The changes in 2021 have a direct effect on the development of sophisticated attacks in the coming year. Building on trends that the Kaspersky Global Research and Analysis Team observed throughout 2021, the researchers have prepared a forecast to help the IT community prepare for the challenges ahead.

PRIVATE SECTOR SUPPORTING AN INFLUX OF NEW APT PLAYERS

This year, the use of surveillance software developed by private vendors has come under the spotlight with Project Pegasus having reversed the perception of the likelihood of real-world zero-day attacks on iOS. We have also seen developers of advanced surveillance tools increasing their detection evasion and anti-analysis capabilities – as in the case of FinSpy – and using them the wild – as was the case with the Slingshot framework.

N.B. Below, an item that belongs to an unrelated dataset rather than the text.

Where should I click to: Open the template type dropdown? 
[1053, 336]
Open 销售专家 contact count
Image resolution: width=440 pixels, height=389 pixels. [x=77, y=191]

The potential of commercial surveillance software – its access to large amounts of personal data and wider targets – makes it a lucrative business for those who supply it and an effective tool in the hands of threat actors. Therefore, Kaspersky experts believe that vendors of such software will diligently expand in cyberspace and provide their services to new advanced threat actors, until governments begin to regulate its use.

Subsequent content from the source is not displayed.